* Problems to solve
a. Decide whether each of the following statements agrees with the baby powder thread, and answer yes or no for each, quoting the words of the thread that decide it: (i) DeeAnna expects talc to behave much like clay in soap; (ii) according to DeeAnna, corn starch does not react with lye; (iii) DeeAnna expects the powders to bring major benefits to soap.
b. Reproduce the passage of the baby powder thread starting at "## DeeAnna (Oct" and ending at "and amazing benefits.", word for word.

* Text block
================================

# baby powder



## Alanatt (Oct 19, 2018)

can you soap with baby powder? if yes how? what would be the benefits?


----------



## DeeAnna (Oct 19, 2018)

What kind of baby powder do you mean? Talc powder? Starch powder? Another kind of powder?

Talc is basically an inert mineral, and I would expect it to behave fairly similar to clay in soap. Corn starch, potato starch, etc are also fillers, but they react with lye and water. They can make soaping tricky due to that reaction. 

All these ingredients can be used to make soap with a higher water content to make a cheaper soap. They might affect the feel of the soap bar or alter the soap lather somewhat. They would be interesting to try, I suppose, but I wouldn't expect any grand and amazing benefits.


----------



## Alanatt (Oct 19, 2018)

thanks DeeAnna. i will read the ingredients and check. i was thinking J&J baby powder

thats the ingredients listed


----------



## lsg (Oct 19, 2018)

================================

* Dataset content

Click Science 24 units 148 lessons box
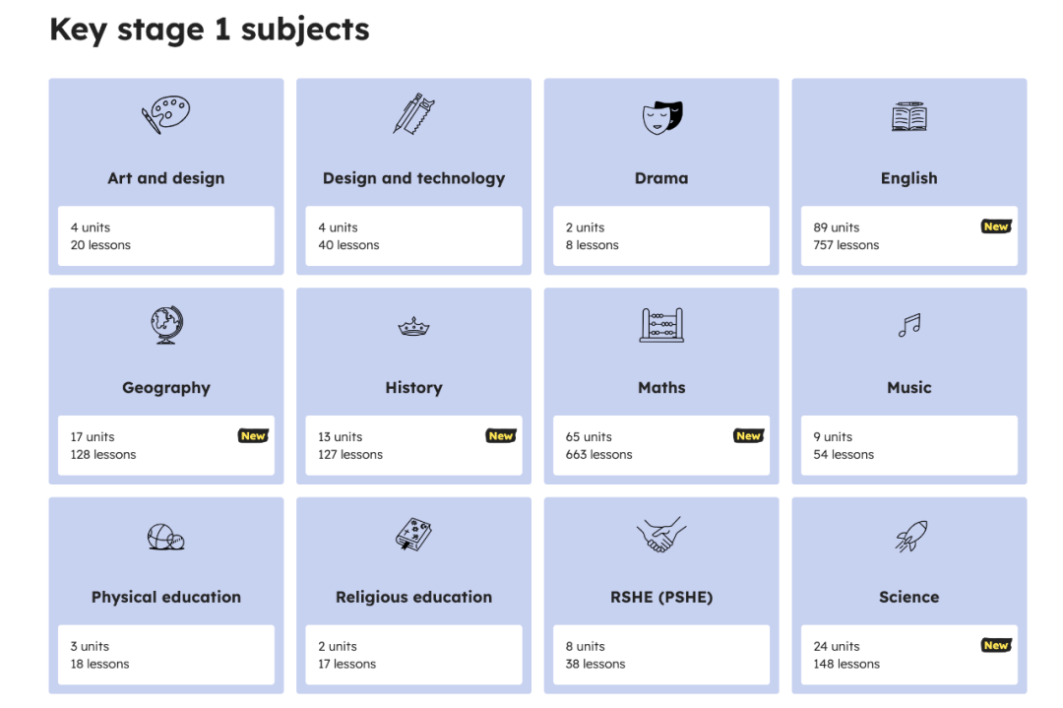The width and height of the screenshot is (1063, 708). coord(909,655)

================================

* Results in order
a.
(i) Yes: "I would expect it to behave fairly similar to clay in soap."
(ii) No: "Corn starch, potato starch, etc are also fillers, but they react with lye and water."
(iii) No: "I wouldn't expect any grand and amazing benefits."

b.
## DeeAnna (Oct 19, 2018)

What kind of baby powder do you mean? Talc powder? Starch powder? Another kind of powder?

Talc is basically an inert mineral, and I would expect it to behave fairly similar to clay in soap. Corn starch, potato starch, etc are also fillers, but they react with lye and water. They can make soaping tricky due to that reaction. 

All these ingredients can be used to make soap with a higher water content to make a cheaper soap. They might affect the feel of the soap bar or alter the soap lather somewhat. They would be interesting to try, I suppose, but I wouldn't expect any grand and amazing benefits.